The legendary Dreamtime Boulder, in Cresciano, Switzerland, has seen a lot of traffic lately. After the repetitions of The Story of Two Worlds by Khazanov, Rauch and Jelonek, the line has also been climbed by Sebastian Cotting. Meanwhile, on the other side of the boulder, Jackob Schubert climbed Dreamtime.

Cotting has worked on the problem for more than three years, trying to find the best possible beta to climb the line. It seems like the effort paid off and the Swiss managed to repeat the problem from Dai Koyamada’s low starting position.
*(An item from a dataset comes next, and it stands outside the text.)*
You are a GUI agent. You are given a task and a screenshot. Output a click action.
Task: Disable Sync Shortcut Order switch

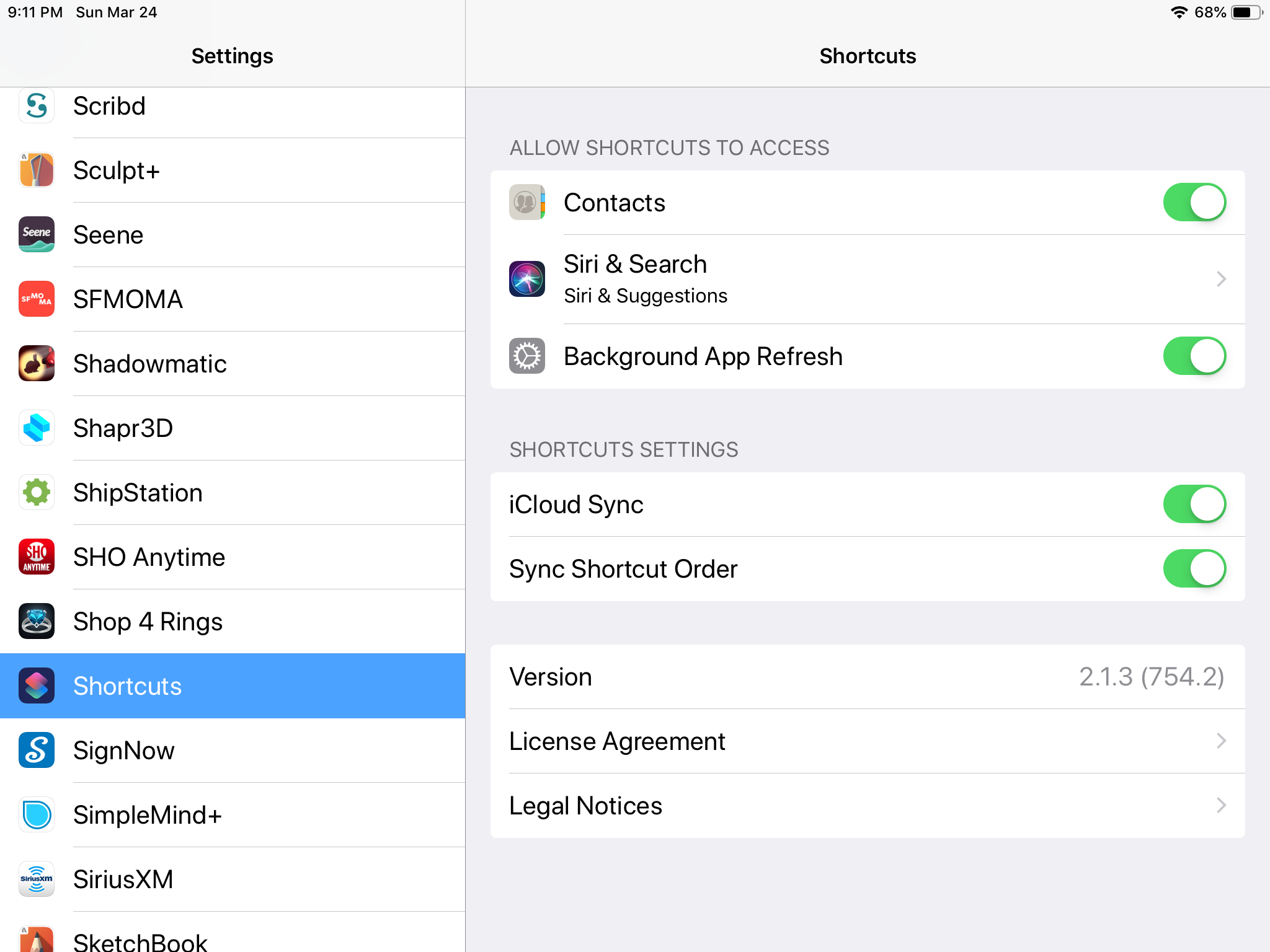[x=1194, y=569]
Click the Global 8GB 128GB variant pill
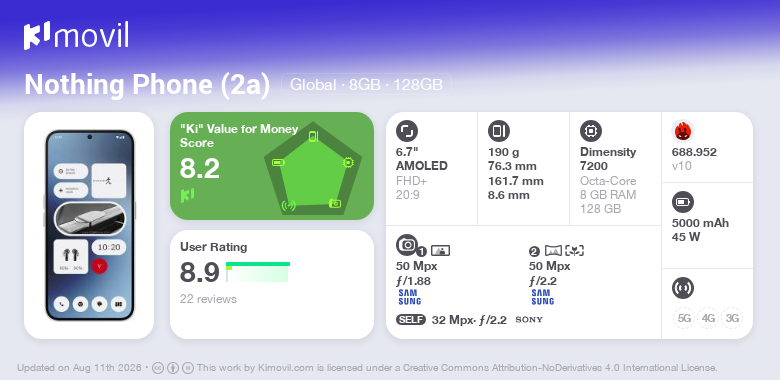Image resolution: width=780 pixels, height=380 pixels. [366, 85]
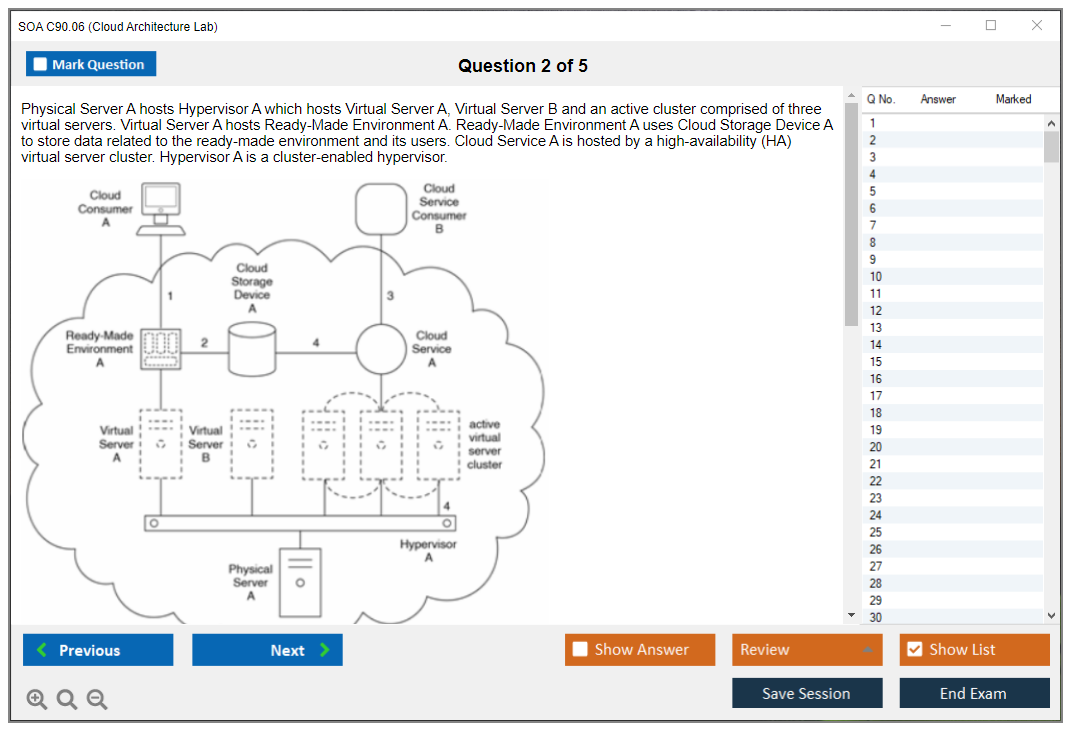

After all the Betas we found (kneebar, heel-toe-lock), I think “Story” is closer to 8B+ than to 8C. Thanks to everybody, who helped me, to find all this crucial micro-betas.
Cottting on The Story of Two Worlds

On the same boulder, but on the other side, Jakob Schubert decided to try Fred Nicole’s ultra-classic Dreamtime. Looks like the line fit him well and the Austrian crusher pulled off an impressive 1-day ascent.

Last day – best day: I wanted to try to send The Story of Two Worlds in Cresciano but didn’t feel strong on the first part, so I decided to try Dreamtime [8B+] for the first time since it was nicely in the shade. Everything felt really solid right away and I surprised myself with a quick ascent just before leaving back home.
Shubert on his ascent of Dreamtime

Jakob Schubert flashing Rah Plats Plats, 8A | V11, also in Cresciano

Schubert seem to be in top shape. So far, in 2018, he has climbed his third 9b route (Stocking the fire), he has flashed an 8B+ boulder (Catalan Witness the Fitness) and climbed the speed climbing route in under 8 seconds. He’s looking good for Tokyo 2020!